I don't think a loop solution is going to help here. It just doesn't break it up into multiple processes as you would require. But you certainly can break your data into tiles and process it one tile at a time (or several tiles simultaneously).
One way to implement a tiling solution would be to use two workspaces. One workspace breaks the data into tiles, the second is your workspace in the screenshot. The first workspace initiates the second using the WorkspaceRunner transformer. So you'd have something like this:
Workspace 1:
- Readers (to read data)
- A Tiler (or similar, to tile the data)
- A FeatureWriter (to write the tiled data to a file)
- A WorkspaceRunner (to initiate Workspace2, passing the name of one tile file)
Workspace 2:
- As above, but reading a tile of data, not the whole datasets.
Another tiling method would be to use Parallel Processing. In 2019 you'd need to use a Custom Transformer, but that's OK. It would actually be quite useful as you parallelize every transformer in the workspace. Basically put your workspace contents into a custom transformer and use the Parallel Process option (which could either be by a tile ID or another method of dividing the data).
That's one option. Another is to analyze your workspace in a bit more detail to see if there are any savings that can be made. To be honest, it's difficult to tell from the screenshot. One thing I do wonder about is the FeatureJoiner and whether it's needed. I assume it's joining the original attributes onto the processed features. But could the AreaOnAreaOverlayer not be set up in such a way as to keep those attributes? Like use the Merge Incoming Attributes option? Then you could avoid the FeatureJoiner.
In general memory gets chewed up when you're using a "group-based" transformer. In your workspace the AreaOnAreaOverlayer, the FeatureJoiner, and the Aggregator are all group-based. To reduce memory usage you need to avoid using these and/or to use options in them that reduce memory use. For example, if there is a group-by set then you can tell FME to process more efficiently when data is pre-sorted. So take a look for those.

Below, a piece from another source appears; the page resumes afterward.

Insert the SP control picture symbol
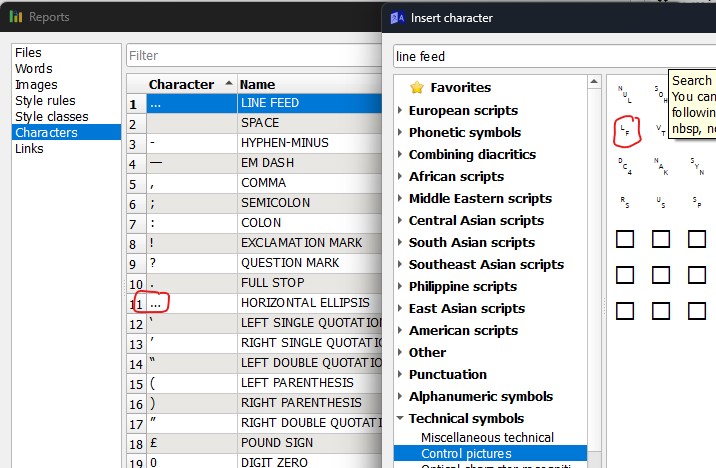Image resolution: width=716 pixels, height=468 pixels. click(x=696, y=202)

I hope this helps. Other general advice is to avoid using lists, remove unnecessary attributes (use an AttributeManager), and put filter transformers as early as possible (basically get rid of excess data as soon as possible in the workspace).
I have also seen this error occur on a bad piece of data (instead of rejecting the data FME just crashes with this message). That was a very long time ago, and I don't know if you'd get the same issue today, but it's worth just monitoring memory use with a Process Monitor, just to confirm that it is running out of memory, not just throwing that error for a completely different reason.